■ Instructions to follow:
Can you format the rows below, from the one containing "About us (50, 14)" through the one containing "Creative Commons License (82, 411)", as a JSON list of strings, one string per row and no blank lines?

■ Record excerpts:
******************************
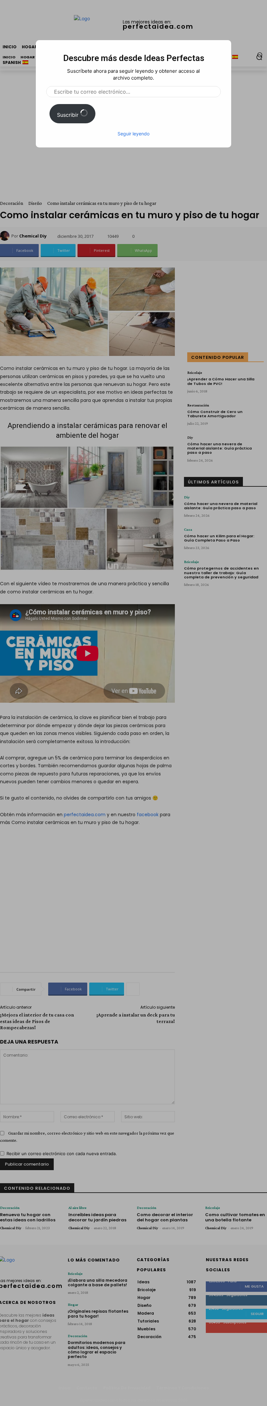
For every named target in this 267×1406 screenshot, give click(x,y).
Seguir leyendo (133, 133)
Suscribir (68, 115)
******************************
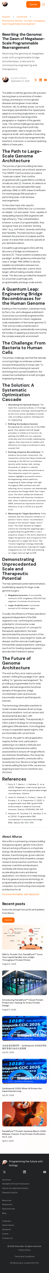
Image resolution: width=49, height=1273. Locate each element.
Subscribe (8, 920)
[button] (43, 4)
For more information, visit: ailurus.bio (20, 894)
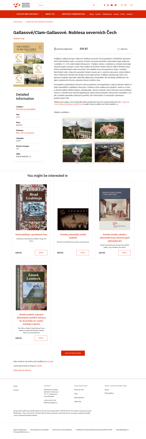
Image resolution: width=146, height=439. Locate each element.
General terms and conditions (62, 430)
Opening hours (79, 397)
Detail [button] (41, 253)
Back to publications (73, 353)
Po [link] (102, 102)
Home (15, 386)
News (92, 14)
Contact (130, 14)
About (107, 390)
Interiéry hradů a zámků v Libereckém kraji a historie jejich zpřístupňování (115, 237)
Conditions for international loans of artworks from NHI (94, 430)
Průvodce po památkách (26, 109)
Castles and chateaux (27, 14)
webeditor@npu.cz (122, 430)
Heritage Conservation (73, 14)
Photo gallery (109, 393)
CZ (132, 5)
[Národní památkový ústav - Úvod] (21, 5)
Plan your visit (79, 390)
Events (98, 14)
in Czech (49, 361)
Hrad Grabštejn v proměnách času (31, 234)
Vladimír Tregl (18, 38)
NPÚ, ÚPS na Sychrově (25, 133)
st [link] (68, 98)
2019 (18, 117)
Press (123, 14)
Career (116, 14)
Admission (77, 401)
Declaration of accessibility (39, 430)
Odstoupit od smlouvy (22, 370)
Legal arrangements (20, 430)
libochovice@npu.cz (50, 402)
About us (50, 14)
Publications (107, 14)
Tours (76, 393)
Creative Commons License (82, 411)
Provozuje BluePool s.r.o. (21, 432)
******************************
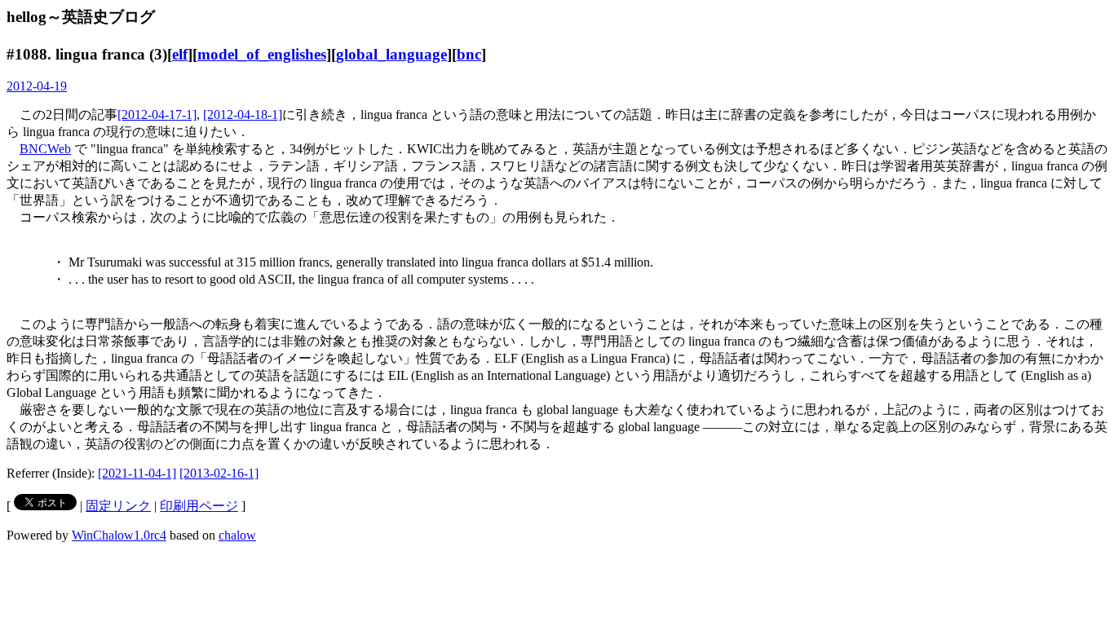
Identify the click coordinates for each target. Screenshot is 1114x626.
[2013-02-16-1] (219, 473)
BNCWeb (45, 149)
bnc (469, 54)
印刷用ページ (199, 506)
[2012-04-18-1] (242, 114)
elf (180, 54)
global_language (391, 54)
******************************
■ Correct answer:
[
  "About us (50, 14)",
  "Publications (107, 14)",
  "Tours (76, 393)",
  "Creative Commons License (82, 411)"
]